Mesnevi-i Nuriye/ Habbe
“İ’lem Eyyühe’l-Azîz! Otuz seneden beri iki tâğut ile mücadelem vardır. Biri insandadır, diğeri âlemdedir. Biri ‘ene’dir, diğeri ‘tabiat’tır.”
“Birinci tağutu gayr-ı kasdî, gölge-varî bir ayine gibi gördüm. Fakat o tağutu kasden veya bizzât nazar-ı ehemmiyete alanlar, Nemrud ve Firavun olurlar.”
“İkinci tağut ise, onu İlahî bir san’at, Rahmânî bir sıbğat, yani nakışlı bir boya şeklinde gördüm. Fakat gaflet nazarıyla bakılırsa, tabiat zannedilir ve maddiyunlarca bir ilâh olur.
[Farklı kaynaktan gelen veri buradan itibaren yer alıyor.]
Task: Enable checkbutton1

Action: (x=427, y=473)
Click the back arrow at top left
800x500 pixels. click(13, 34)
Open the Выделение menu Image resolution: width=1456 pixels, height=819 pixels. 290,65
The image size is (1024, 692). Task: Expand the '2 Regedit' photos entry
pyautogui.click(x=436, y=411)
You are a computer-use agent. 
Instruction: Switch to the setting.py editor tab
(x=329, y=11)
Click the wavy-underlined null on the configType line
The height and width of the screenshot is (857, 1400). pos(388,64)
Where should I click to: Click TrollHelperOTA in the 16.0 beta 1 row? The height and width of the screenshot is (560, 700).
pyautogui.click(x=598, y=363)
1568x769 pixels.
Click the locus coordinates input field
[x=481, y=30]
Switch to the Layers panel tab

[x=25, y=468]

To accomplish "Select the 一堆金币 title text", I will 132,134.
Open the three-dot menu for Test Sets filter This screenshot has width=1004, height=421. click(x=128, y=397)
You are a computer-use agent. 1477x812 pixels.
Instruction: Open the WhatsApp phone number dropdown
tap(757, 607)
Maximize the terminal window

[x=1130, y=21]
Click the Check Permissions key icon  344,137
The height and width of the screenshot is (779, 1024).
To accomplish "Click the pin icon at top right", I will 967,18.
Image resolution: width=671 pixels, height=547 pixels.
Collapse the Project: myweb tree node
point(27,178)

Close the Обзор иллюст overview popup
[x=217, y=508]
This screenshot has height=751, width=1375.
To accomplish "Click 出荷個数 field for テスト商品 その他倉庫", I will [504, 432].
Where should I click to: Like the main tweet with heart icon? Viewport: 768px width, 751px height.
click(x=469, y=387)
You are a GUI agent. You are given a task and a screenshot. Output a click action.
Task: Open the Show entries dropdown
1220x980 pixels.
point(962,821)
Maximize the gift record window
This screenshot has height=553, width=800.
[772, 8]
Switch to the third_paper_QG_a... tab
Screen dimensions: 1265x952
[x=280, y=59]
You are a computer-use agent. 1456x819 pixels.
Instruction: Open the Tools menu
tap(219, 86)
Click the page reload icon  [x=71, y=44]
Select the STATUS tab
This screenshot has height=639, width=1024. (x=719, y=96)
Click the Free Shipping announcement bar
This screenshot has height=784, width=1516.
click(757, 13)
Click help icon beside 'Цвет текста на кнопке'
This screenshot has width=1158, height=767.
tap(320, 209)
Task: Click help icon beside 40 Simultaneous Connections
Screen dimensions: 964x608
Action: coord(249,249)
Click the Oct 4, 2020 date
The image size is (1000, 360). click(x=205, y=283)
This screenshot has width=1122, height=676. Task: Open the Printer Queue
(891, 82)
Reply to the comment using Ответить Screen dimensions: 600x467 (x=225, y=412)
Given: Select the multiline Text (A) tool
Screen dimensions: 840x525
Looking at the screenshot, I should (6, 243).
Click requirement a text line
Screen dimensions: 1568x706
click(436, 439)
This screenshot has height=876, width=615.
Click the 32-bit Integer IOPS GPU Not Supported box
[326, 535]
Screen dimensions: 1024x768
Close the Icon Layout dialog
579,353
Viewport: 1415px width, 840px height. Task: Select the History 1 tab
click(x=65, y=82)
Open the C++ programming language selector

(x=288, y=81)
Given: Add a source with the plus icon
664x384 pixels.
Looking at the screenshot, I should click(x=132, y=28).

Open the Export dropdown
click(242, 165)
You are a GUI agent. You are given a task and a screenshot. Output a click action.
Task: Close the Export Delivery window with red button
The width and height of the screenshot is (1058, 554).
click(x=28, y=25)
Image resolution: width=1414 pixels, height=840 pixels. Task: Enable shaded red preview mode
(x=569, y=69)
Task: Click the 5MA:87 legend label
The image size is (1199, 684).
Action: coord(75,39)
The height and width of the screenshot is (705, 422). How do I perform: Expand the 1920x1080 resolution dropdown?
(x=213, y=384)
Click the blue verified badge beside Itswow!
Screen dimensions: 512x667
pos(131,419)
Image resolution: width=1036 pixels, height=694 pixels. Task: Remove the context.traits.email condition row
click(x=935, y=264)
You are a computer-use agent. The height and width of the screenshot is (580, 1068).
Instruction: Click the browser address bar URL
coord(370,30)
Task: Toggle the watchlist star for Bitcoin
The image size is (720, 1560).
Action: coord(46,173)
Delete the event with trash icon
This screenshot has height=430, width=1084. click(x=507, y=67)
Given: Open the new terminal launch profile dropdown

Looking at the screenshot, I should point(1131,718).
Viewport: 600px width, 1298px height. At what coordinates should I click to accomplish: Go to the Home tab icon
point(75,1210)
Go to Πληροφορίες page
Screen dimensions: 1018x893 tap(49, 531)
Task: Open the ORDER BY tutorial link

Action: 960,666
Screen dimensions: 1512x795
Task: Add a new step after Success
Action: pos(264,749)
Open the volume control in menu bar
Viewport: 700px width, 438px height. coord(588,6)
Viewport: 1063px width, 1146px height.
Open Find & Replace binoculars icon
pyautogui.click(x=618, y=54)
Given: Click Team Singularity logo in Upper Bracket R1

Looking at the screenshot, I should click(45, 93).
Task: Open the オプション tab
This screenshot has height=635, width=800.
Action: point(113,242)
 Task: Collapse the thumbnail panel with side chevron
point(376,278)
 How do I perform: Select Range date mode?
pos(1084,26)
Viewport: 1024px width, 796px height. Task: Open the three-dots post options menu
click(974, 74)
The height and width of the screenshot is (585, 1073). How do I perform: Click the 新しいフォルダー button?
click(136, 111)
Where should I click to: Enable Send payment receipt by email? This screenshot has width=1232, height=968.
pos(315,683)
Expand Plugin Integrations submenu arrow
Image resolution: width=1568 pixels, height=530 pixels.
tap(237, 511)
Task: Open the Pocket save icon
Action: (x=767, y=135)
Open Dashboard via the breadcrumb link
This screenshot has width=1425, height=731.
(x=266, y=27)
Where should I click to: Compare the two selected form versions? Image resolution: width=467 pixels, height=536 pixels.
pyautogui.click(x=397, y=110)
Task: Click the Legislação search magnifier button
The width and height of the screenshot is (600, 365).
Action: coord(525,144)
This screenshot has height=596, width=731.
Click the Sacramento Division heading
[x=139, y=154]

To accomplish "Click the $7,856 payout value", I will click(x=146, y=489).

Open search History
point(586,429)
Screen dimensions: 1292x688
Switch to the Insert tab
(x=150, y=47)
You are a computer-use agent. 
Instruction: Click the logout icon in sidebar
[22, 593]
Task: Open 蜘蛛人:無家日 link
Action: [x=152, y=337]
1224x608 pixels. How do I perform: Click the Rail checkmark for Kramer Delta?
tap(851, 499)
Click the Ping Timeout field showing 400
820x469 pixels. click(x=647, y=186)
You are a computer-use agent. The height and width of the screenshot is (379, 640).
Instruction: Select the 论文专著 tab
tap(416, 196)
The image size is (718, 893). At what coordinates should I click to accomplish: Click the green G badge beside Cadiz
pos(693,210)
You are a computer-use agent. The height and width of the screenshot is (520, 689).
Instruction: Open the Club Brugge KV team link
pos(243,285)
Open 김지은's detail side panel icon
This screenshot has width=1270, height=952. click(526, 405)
Maahaza, o tabiat zannedilen şey, İlâhî bir san’attır. Cenab-ı Hakka hamd ve şükürler olsun ki, Kur’ânın feyziyle, mezkûr mücâdelem her iki tağutun ölümüyle ve her iki sanemin kırılmasıyla neticelendi.”
“Evet, Nokta, Katre, Zerre, Şemme, Habbe, Hubâb risalelerimde ispat ve izah edildiği gibi; mevhum olan tabiat perdesi parçalanarak altında şeriat-ı fıtriye-i İlâhiye ve san’at-ı şuuriye-i Rahmâniye güneş gibi ortaya çıkmıştır. Ve kezâ, firavunluğa delâlet eden ‘ene’den Sâni-i Zülcelâl’e râci’ olan ‘Hüve’ tebarüz etti.”